Osher Formally Donates Map Collection to USM
Harold Osher is formally donating his map collection to the University of Southern Maine, a gift with an estimated value of $100 million, along with a contribution to an endowment to support the collection (USM press release, Portland Press-Herald). Osher and his wife, Peggy (who died last month) donated “their initial collection” to the USM in 1989; the map library named after them opened five years later. The Oshers’ collection comprises more than 5,000 maps, the Osher Map Library comprises more than 60 collections and nearly half a million maps. I’m not entirely clear what’s being donated here: I gather the Osher has had access to the Oshers’ maps for some time, and this is a formal transfer of ownership; or perhaps these are additional maps being transferred from their private collection to the USM. Either way, this has some significance. [Tony Campbell]
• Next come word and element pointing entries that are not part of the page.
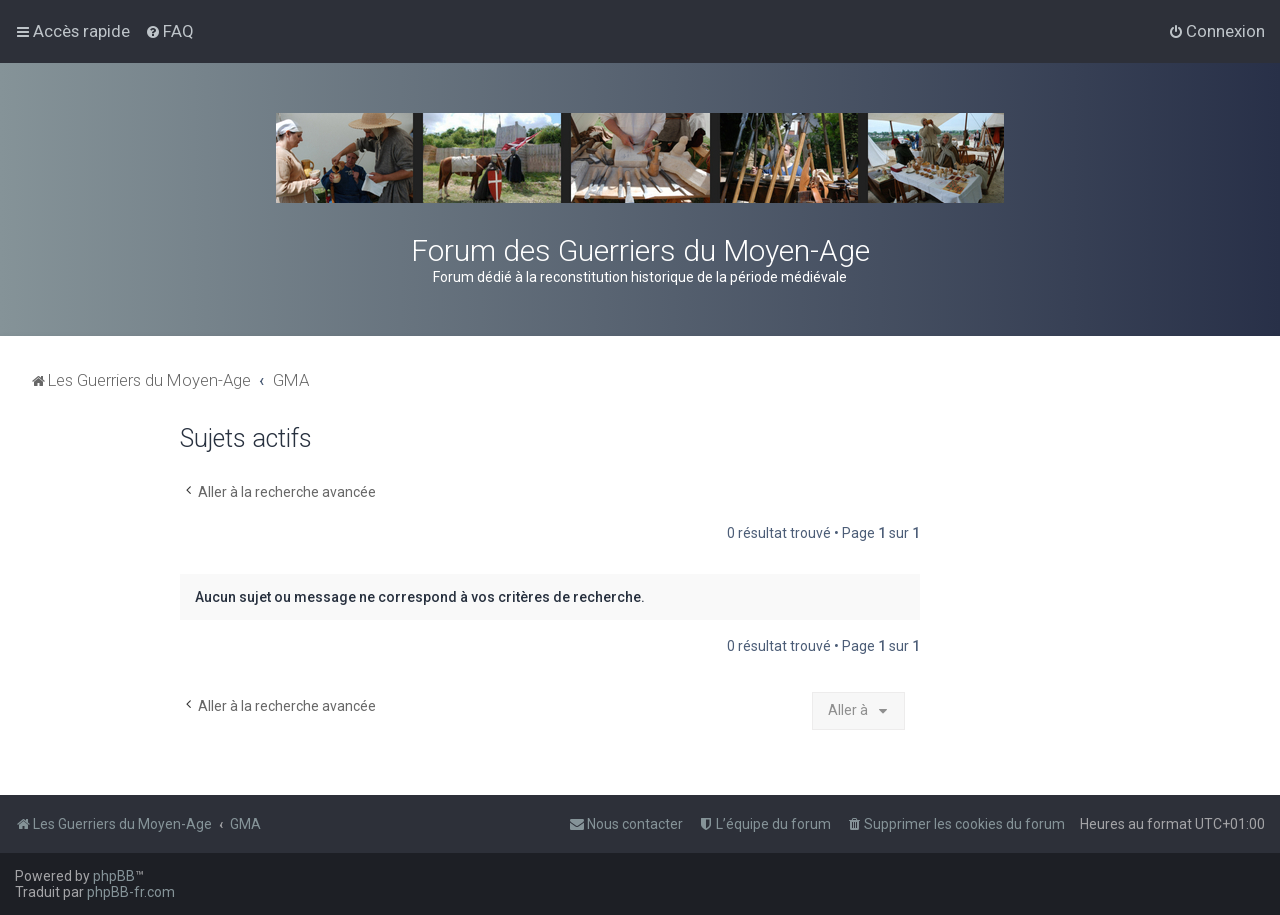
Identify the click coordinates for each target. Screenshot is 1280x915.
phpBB (114, 876)
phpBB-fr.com (131, 892)
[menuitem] (169, 31)
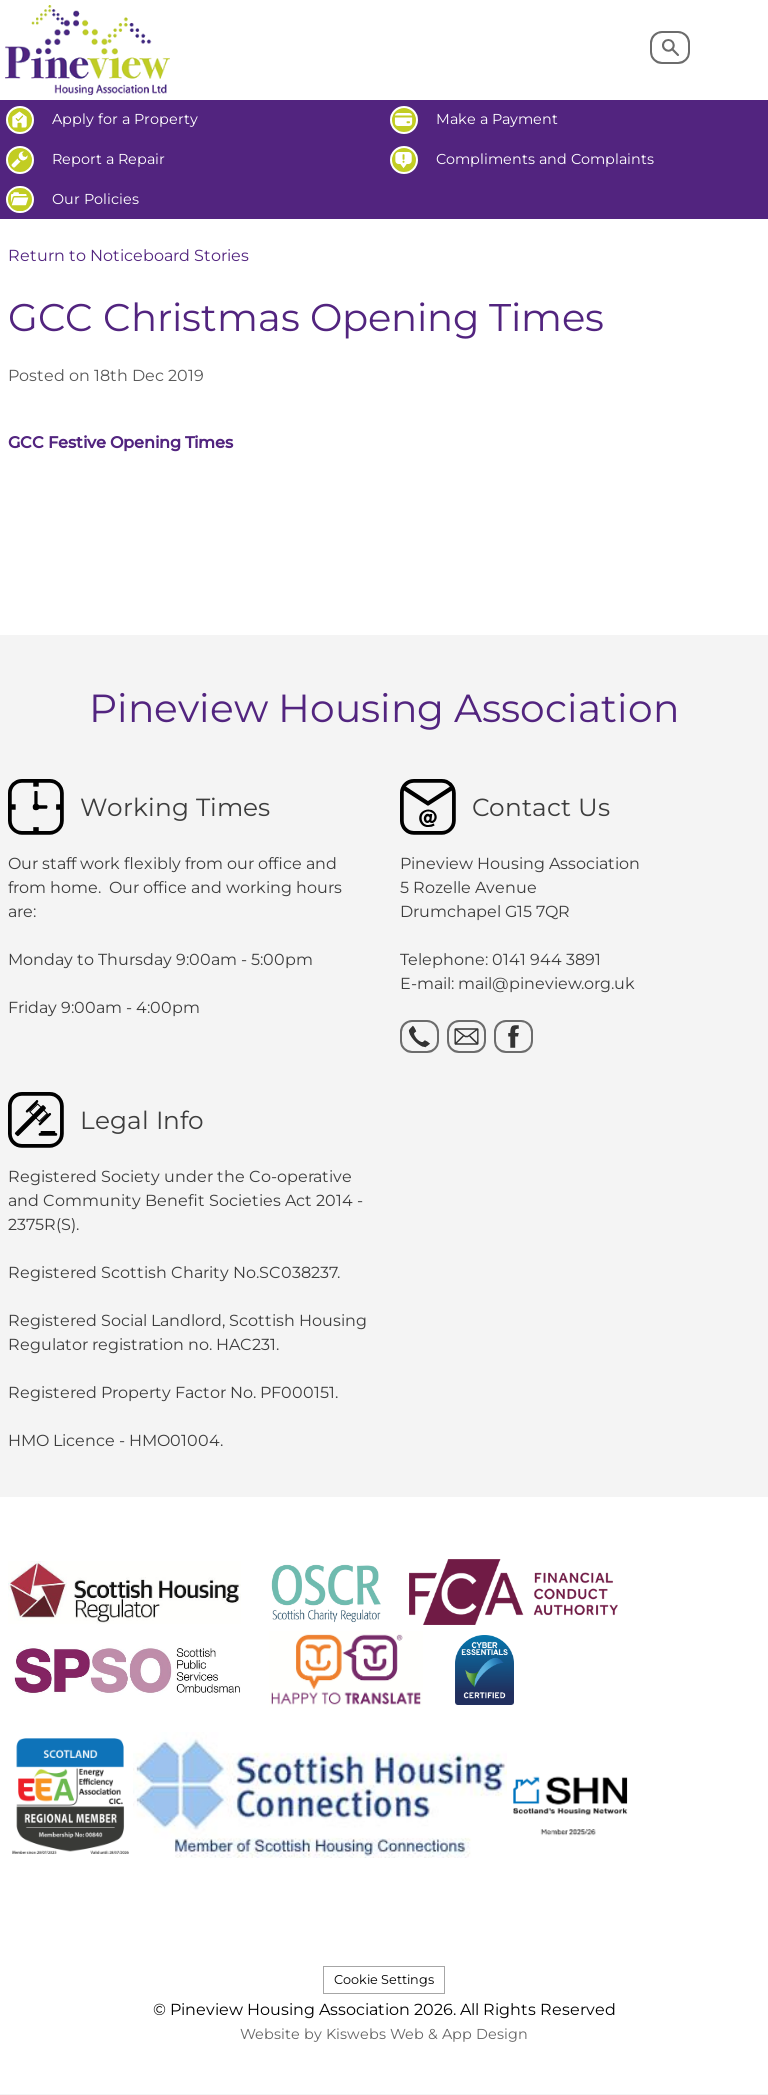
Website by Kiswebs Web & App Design (384, 2034)
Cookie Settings (384, 1979)
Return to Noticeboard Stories (128, 255)
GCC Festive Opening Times (120, 442)
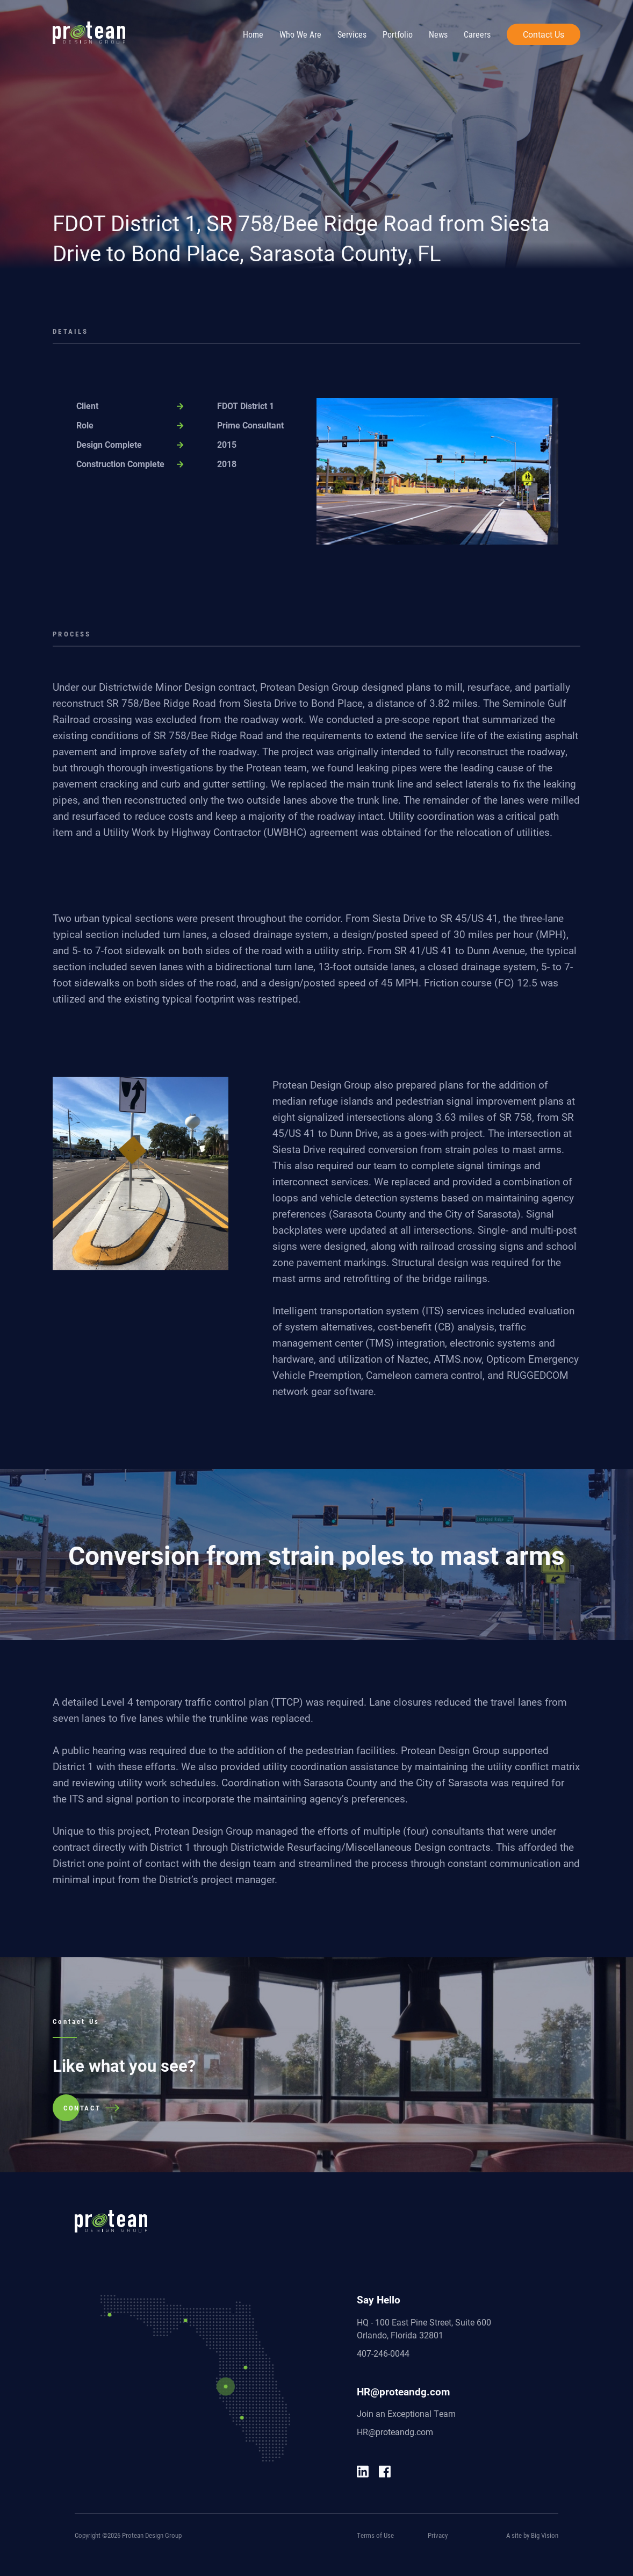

Previously: Peggy Osher, 1929-2018.
Peggy Osher, 1929-2018
Peggy Osher died Tuesday at the age of 88, the Portland Press-Herald reports. She had been suffering from Parkinson’s disease. She and her husband, the cardiologist Dr. Harold Osher, who survives her, donated their sizeable map collection to the University of Southern Maine in 1989 and advocated the creation of a dedicated map library; the Osher Map Library and Smith Center for Cartographic Education opened in October 1994. Her obituary notes that in 1974 she convinced her husband to buy a map on a trip to London—a decision that escalated, as it often does. The Osher family was profiled in 2011 by Maine magazine. [WMS]
‘Art of the Spheres’ at the Osher Map Library
An exhibition of astronomical maps and illustrations opened this week at the Osher Map Library in Portland, Maine. Art of the Spheres: Picturing the Cosmos since 1600 is, at least in its online version, divided into two categories: Works of Scientific Investigation features chromolithographs of various astronomical phenomena, the moon, planets and deep sky objects from The Trouvelot Astronomical Drawings (1881); Popular and Pedagogic Works includes celestial globes, charts and other graphical representations of the universe. Runs until 6 October.
Osher Map Art Exhibition Opens Today
Opening today at the Osher Map Library in Portland, Maine and running until 10 March 2018, an exhibition of cartographic art called Go Where the Map Takes You: The Intersection of Cartography and Creativity. “Maps show many versions of our world, for many purposes, but their simplest purpose is to show the way from one place to another. The artists in this exhibition have used the techniques of mapping, and maps themselves, to show the way to the metaphorical and the metaphysical. We invite you to explore these artworks and see where they lead you.” Featuring several familiar artists.
The Osher Gets a New Website
The Osher Map Library has a new website, its first major redesign in a decade. (Details in the media release from HistoryIT, their tech supplier.)